◆ Problem:
Count the lines in the items below that contain the word "section", matching case exactly, and give only the number.

◆ Items:
========================

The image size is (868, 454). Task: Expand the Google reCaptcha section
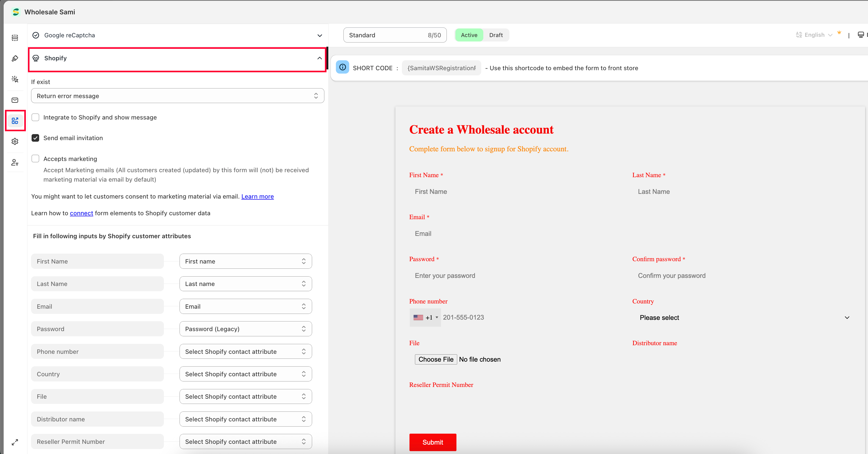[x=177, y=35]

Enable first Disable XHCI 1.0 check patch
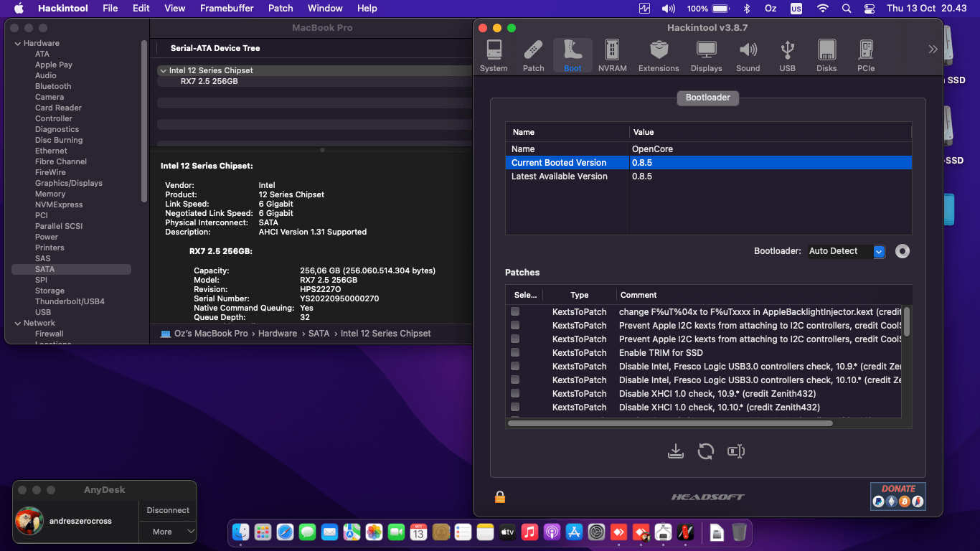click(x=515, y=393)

========================

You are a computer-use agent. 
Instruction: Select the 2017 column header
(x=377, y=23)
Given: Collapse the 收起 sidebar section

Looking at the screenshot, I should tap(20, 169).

========================

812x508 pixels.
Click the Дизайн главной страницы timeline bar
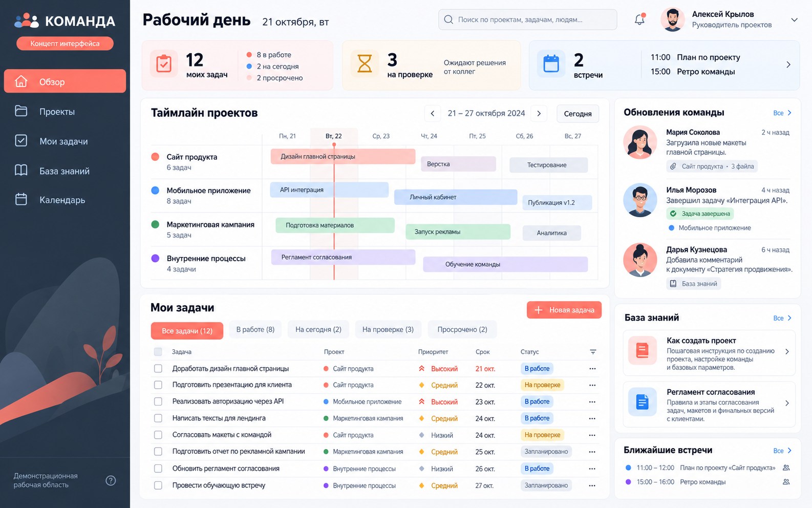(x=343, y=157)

========================

◆ Task response:
2